Die Bremsscheiben sind von Avid und eigentlich auch i.O. Ich fahre am Fully Avid-Bremsen und alles ist gut damit.
An den Bremskolben ist übrigends alles trocken soweit-also kein Öl sichtbar.
Hab mir jetzt koolstop in organisch bestellt. Mal sehen ob es besser wird.
Vorher alles schön mit Alkohol putzen und weiter sehen....

Zur Info an einige Vorredner:
Ich hatte hinten ne 160mm Scheibe verbaut, da beim Kumpel alles (wie schon geschrieben) ohne Probleme funktioniert und ich mit ner 180mm Scheibe schon beim alten Rahmen die Aufnahme abgerissen habe!!
Da war der Rahmen nen halbes Jahr alt - viele Rahmen sind zudem auch vom Werk nur bis 160mm Scheiben ausgelegt-auch wenn viele das gerne ignorieren.


----------



## family-biker (4. April 2013)

avid cleansweep scheiben haben einen schmaleren reibring,wodurch die gesamtfläche des belages gar nicht vollständig aufliegt.
man könnte jetzt zwar sagen:druck=kraft mal fläche und ist wurst,sehe ich allerdings anders:
shimano beläge sind in der struktur so designed,dass sie drauf angewiesen sind,mit der vollen fläche auzuliegen,wenn nur zehn prozent weniger aufliegen,steigt die hitzelast um den selben wert mal der kleineren fläche,worauf widerum die belagsmischung nicht ausgelegt ist.folge:
verglasen.
und ja,auf mikroskopischer ebene wirken auch beim trial hitzelasten(das prizip jeder bremse ist bewegungsenergie mittels pressreibung in wärme umzuwandeln),entgegen dem,was man vermuten würde,hätte man das nicht als beruf gelernt,wie in meinem fall.
shimano scheiben montieren,beläge schleifen und wundern.

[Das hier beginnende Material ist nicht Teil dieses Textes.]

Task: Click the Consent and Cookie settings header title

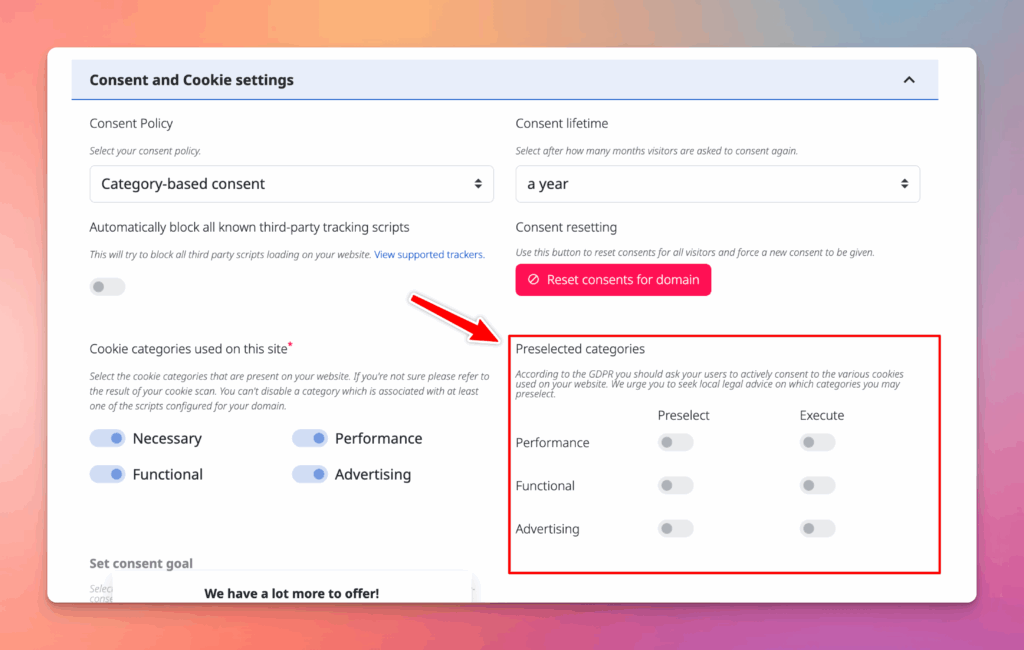Action: (x=191, y=80)
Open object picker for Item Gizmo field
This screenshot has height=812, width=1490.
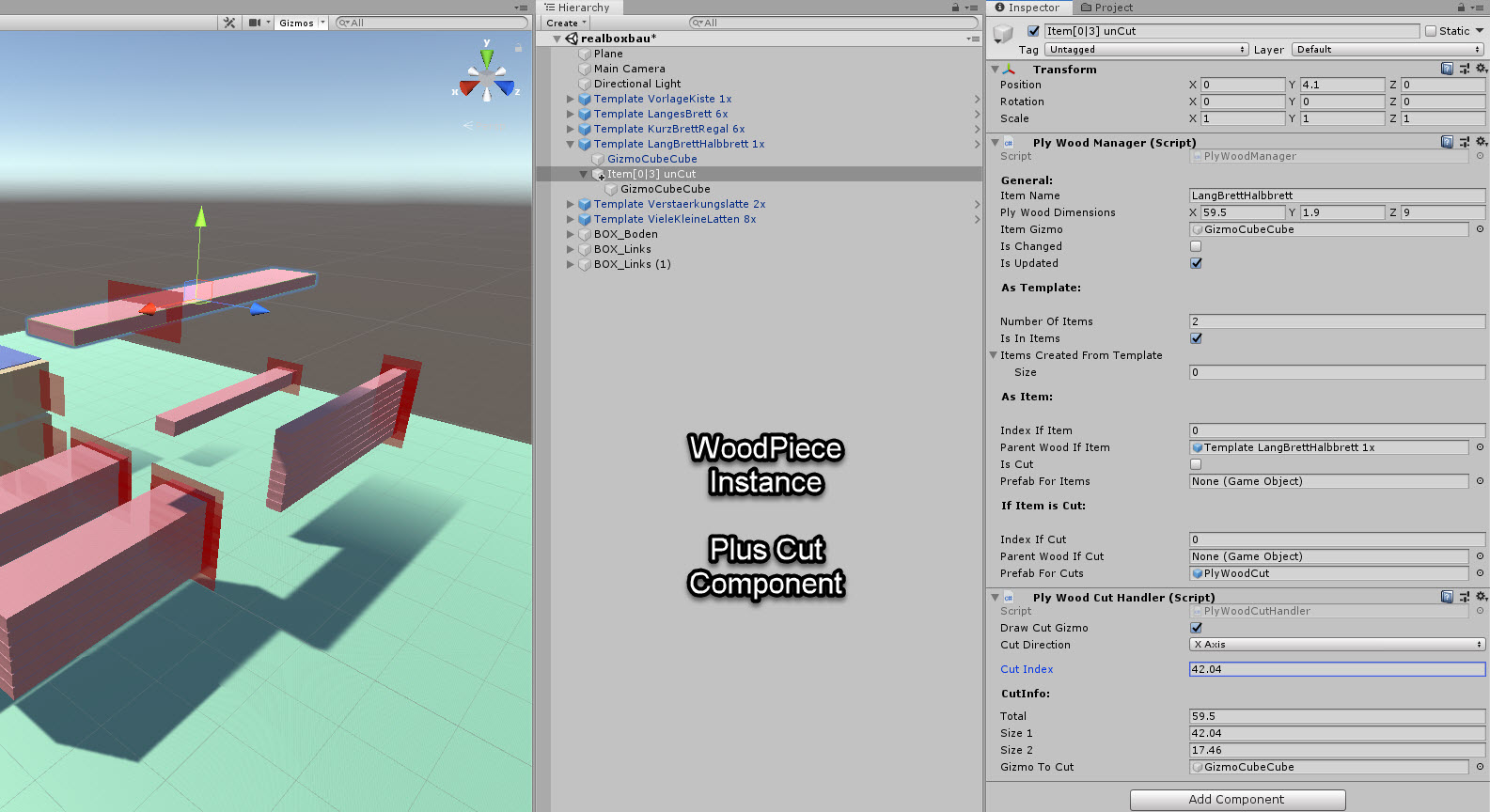[x=1480, y=229]
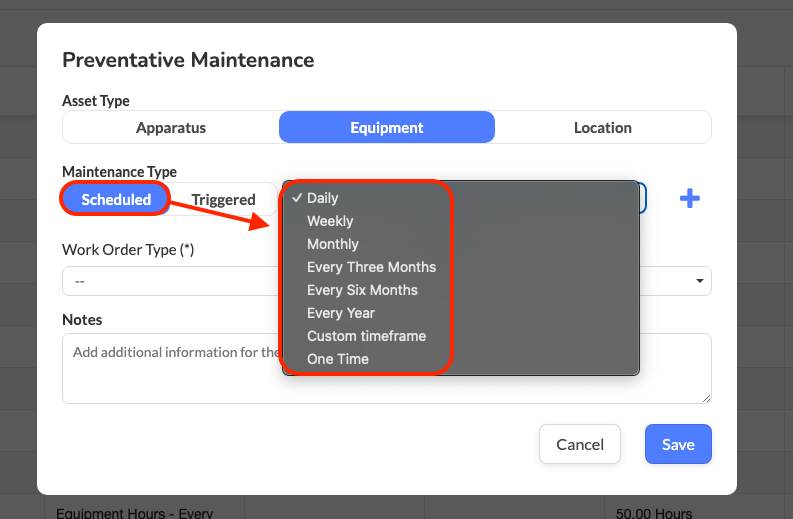793x519 pixels.
Task: Click the Work Order Type dropdown arrow
Action: (x=698, y=281)
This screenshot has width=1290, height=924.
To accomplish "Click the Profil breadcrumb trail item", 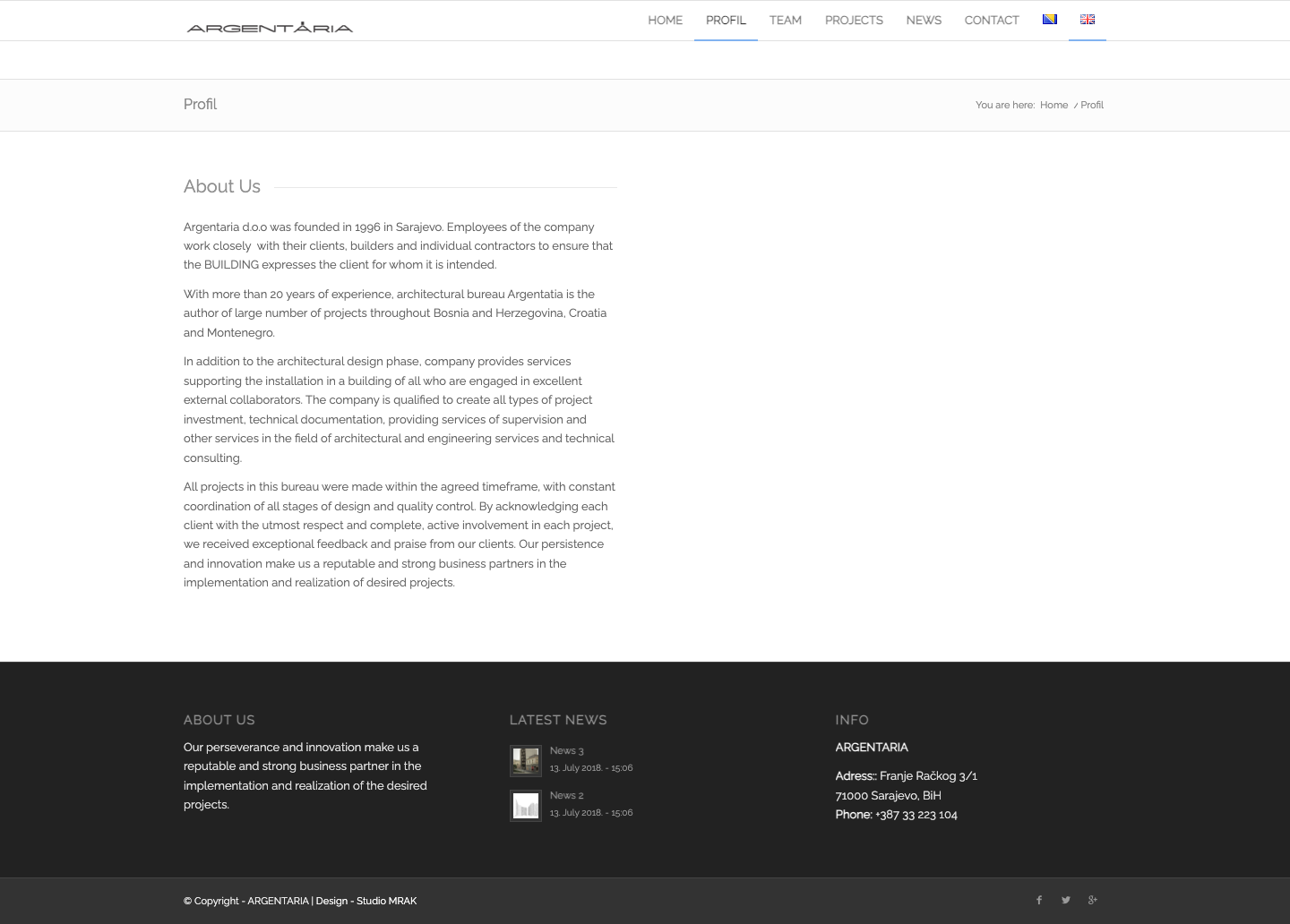I will point(1092,105).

zum thema scheibengrösse kann ich mich meinem vorredner bedingt anschliessen,ich finde nach wie vor hat noch kein rahmenhersteller eine trialtaugliche aufnahme verbaut,um 24 und 26 zoll vernünftig abzudecken,und bei 20 zoll werden so hohe drehmomente eben nicht erreicht,dass die aufnahme flöten gehen würde.
ein standard ähnlich dem postmount wäre da ein anfang


----------



## Deleted 28330 (6. April 2013)

family-biker schrieb:


> und ja,auf mikroskopischer ebene wirken auch beim trial hitzelasten(das prizip jeder bremse ist bewegungsenergie mittels pressreibung in wärme umzuwandeln),entgegen dem,was man vermuten würde,hätte man das nicht als beruf gelernt,wie in meinem fall.



dein post wäre sicherlich nichts wert, wenn du vergessen hättest, das dazu zuschreiben.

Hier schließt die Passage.